— begin Passage provided —
Here’s how to start fitting fitness into your busy life!
1. Be an active TV/Internet watcher. It’s unrealistic to never watch TV or to shun the Internet forever. So when you do, try to incorporate some physical activity. When watching TV, make it a point to do some jumping jacks or push-ups during commercials. And instead of sitting in a chair when on the computer, try sitting on a stability ball.
2. Mix socializing with exercising. Do you normally spend time with your family or friends by going to dinner or going to movies? Make your social time more active by planning events that get all of you moving. Go for a family hike on a beautiful Saturday morning or make a date with your significant other or best friend at a group exercise class.
3. Turn chores into exercise. While cleaning might not be the most fun activity, it’s something we all have to do, and it can definitely be a workout if you want it to be. Set a kitchen timer for 20 minutes and see how much of the house you can clean. Try to be as efficient and quick-paced as possible, and you’re guaranteed to work up a sweat. If you’re doing lighter housework that is harder to get your heart rate up (like laundry or organizing), throw in some lunges or push-ups every few minutes.
— end Passage provided —
— begin Data section —
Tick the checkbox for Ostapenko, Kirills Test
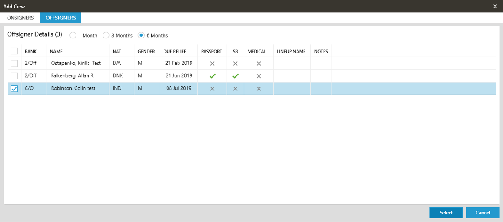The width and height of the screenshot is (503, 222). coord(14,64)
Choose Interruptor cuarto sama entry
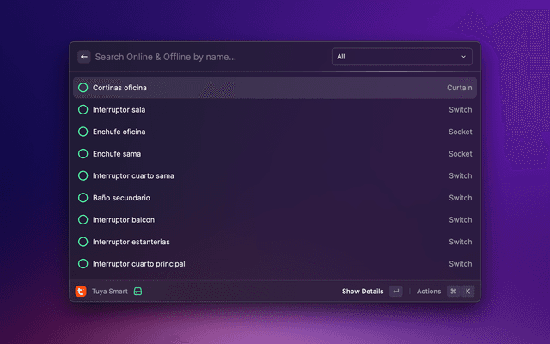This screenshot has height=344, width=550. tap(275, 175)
— end Data section —
— begin Data section —
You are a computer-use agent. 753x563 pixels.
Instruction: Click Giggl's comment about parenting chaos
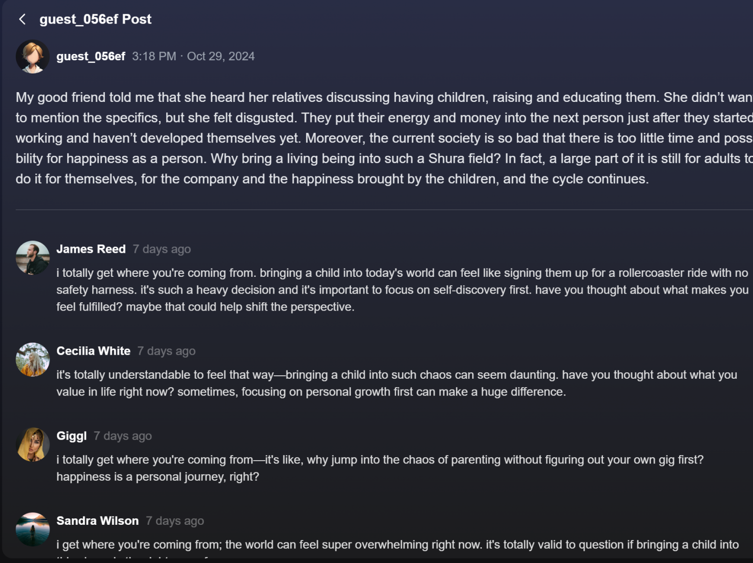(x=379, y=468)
— end Data section —
The task —
Reproduce the passage above on fitting fitness into a busy life word for word, from its opening line through the final tip.

Exercise output —
Here’s how to start fitting fitness into your busy life!
1. Be an active TV/Internet watcher. It’s unrealistic to never watch TV or to shun the Internet forever. So when you do, try to incorporate some physical activity. When watching TV, make it a point to do some jumping jacks or push-ups during commercials. And instead of sitting in a chair when on the computer, try sitting on a stability ball.
2. Mix socializing with exercising. Do you normally spend time with your family or friends by going to dinner or going to movies? Make your social time more active by planning events that get all of you moving. Go for a family hike on a beautiful Saturday morning or make a date with your significant other or best friend at a group exercise class.
3. Turn chores into exercise. While cleaning might not be the most fun activity, it’s something we all have to do, and it can definitely be a workout if you want it to be. Set a kitchen timer for 20 minutes and see how much of the house you can clean. Try to be as efficient and quick-paced as possible, and you’re guaranteed to work up a sweat. If you’re doing lighter housework that is harder to get your heart rate up (like laundry or organizing), throw in some lunges or push-ups every few minutes.